I'm not sure where the common knowledge that 'chicks dig scars' comes from. 

For me something like that would engender a stab of compassion (especially if I was intimate with the guy) and I would want to know where the hurts came from. Not because it's fascinating in some macabre way but because anything that made a mark on him like that was a significant part of his history. There's a sense of indignation at whatever in his past had the arrogance to hurt someone I love (or in this case am coming to love or whatever). Did he win the battle that caused the scars or did he lose? What's the story? What might be lurking in his head because of it? 

I'd never ever ever in a million years ask a guy to wax his chest hair, scars or no scars. Not unless he was training to be a bodybuilder, swimmer, or bicycle racer and asked for my opinion. But I think it would be rude ('You aren't good enough the way you are') and I happen to like furry chested men.


----------



## garza (Aug 26, 2010)

Well I was being very polite and staying away until my curiosity got the better of me and I looked and what do I see but two other old men already here.

If she's some sort of control freak, this could be used as a part of her character. Otherwise it dosen't sound like anything I'd expect to hear from a woman, or at least not the sort of women I know who hang out at Eva's or the Riverside Bar, and I'd have some doubts about whether I even wanted to continue the relationship if one of them asked me this sort of thing.


----------



## Like a Fox (Aug 26, 2010)

Hmm. I understand the 'chicks digging scars' thing. Maybe it's a morbid fascination, or an emotional thing as Foxee said. 
Though it could be something more primal. You know - Big strong man - stuff.
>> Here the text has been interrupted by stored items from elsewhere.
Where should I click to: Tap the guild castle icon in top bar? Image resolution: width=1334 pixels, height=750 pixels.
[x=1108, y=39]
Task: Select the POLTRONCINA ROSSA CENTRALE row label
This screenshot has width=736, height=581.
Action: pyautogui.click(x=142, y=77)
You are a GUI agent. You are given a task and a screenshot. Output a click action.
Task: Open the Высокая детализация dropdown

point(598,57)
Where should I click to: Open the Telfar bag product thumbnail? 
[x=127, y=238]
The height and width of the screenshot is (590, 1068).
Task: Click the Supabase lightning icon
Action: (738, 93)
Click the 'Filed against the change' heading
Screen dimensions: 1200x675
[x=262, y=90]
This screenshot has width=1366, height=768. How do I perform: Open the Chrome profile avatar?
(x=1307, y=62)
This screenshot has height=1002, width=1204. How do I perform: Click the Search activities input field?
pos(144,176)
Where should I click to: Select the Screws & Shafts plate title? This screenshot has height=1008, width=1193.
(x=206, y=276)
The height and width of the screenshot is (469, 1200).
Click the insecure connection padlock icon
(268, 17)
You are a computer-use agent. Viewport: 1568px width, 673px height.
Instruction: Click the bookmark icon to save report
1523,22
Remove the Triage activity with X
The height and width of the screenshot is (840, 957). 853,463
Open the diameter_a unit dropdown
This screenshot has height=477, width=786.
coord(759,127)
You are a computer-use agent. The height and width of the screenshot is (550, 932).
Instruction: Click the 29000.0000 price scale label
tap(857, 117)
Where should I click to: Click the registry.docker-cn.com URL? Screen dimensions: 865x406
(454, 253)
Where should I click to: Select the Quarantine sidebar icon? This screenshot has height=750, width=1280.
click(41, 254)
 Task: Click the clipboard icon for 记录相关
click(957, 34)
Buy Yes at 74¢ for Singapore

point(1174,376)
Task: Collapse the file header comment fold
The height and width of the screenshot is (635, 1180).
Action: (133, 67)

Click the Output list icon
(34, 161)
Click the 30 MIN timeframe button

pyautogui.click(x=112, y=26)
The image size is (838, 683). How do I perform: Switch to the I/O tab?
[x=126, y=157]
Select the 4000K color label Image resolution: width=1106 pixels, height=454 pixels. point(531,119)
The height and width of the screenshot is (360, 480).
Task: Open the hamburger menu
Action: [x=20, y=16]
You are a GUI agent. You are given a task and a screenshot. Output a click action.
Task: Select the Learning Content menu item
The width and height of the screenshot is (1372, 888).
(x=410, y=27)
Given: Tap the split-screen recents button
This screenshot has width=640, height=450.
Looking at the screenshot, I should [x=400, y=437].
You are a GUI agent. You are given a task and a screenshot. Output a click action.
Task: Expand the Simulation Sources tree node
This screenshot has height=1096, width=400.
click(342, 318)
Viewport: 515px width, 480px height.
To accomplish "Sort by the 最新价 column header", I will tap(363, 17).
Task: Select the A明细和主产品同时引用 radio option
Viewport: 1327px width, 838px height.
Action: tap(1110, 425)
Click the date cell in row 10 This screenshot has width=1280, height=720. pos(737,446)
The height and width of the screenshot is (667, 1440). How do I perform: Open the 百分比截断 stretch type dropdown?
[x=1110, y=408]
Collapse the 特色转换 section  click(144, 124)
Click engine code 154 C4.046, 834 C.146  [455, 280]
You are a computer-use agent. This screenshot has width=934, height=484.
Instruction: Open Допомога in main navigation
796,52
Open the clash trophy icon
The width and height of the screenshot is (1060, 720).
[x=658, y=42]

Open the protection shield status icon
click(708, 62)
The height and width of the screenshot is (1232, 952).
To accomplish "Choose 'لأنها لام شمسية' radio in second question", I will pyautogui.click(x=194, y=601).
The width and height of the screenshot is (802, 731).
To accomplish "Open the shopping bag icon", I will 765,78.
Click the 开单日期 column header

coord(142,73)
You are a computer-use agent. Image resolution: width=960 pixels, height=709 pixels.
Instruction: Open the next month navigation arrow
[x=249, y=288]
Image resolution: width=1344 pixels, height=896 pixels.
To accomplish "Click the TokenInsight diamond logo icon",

Anyway, I'm not a big fan of chest hair, but I just don't go for hairy dudes. I don't know that I would ever ask a guy to shave or wax it. That's just a bit too effeminate for my liking, makes him seem like a whipping boy.

BUT, if I were to suggest it, it would simply be a "Have you ever thought about..." question. And you could work in him maybe wanting to hide the scars and her saying she likes 'em. That'd work - but you are making him a bit less he-man in doing that. In mine eyes.


----------



## seigfried007 (Aug 26, 2010)

I don't think it's any more rude to ask a guy to shave/wax his chest than it is to ask a woman to shave her legs or ask anyone to shave pubic hair. That said, I still woudn't ask it (but my husband doesn't ask me to shave anything either). Scars, meh, I feel the same way as Foxee about that. It's more an issue of history, though I also get a moment of pride in that person knowing he lived through something and that I am thus associated with a person who lived through something extraordinary. 

Shark attacks, for instance, could leave "Dude!" kinda scars, and I can see why someone might shave around said scars to show them off. Bullet and knife wounds share that Awesomillitude.


----------



## badjoke (Aug 26, 2010)

Asking someone to shave/wax their chest seems like kind of a dick thing to do, but maybe in some kinky talk...? who knows, I'd have to see the scene.

I don't have huge issues with chest hair, but smooth with visible skin is the preference. If I like the rest of him then a hairy chest isn't a dealbreaker. I would not ask someone to shave their chest...this is reminding me of a particularly hairy ex-boyfriend who had weird shoulder hair and was very insecure about it and used to ask me to try and rip off the hair with duct tape because he was convinced that if he used duct tape, rather than a razor, it would never grow back. because duct tape's powerful like that.

it didn't work.


----------



## Lamperoux (Sep 1, 2010)

Olly Buckle said:


> Okay, I know I am not a woman, but I have got a lot of scars. My experience was that the women in my life did not notice them, despite the fact that they are huge and cover large areas of my body. They must have been distracted by something else.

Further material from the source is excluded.